### Material provided

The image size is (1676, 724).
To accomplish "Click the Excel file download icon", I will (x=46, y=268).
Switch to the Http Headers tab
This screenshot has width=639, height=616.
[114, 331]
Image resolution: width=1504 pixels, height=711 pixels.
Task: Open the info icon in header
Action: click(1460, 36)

### Action item
Without altering a single word, transcribe the entries above.

### Response below
The image size is (1676, 724).
To accomplish "Click the Excel file download icon", I will (x=46, y=268).
Switch to the Http Headers tab
This screenshot has width=639, height=616.
[114, 331]
Image resolution: width=1504 pixels, height=711 pixels.
Task: Open the info icon in header
Action: click(1460, 36)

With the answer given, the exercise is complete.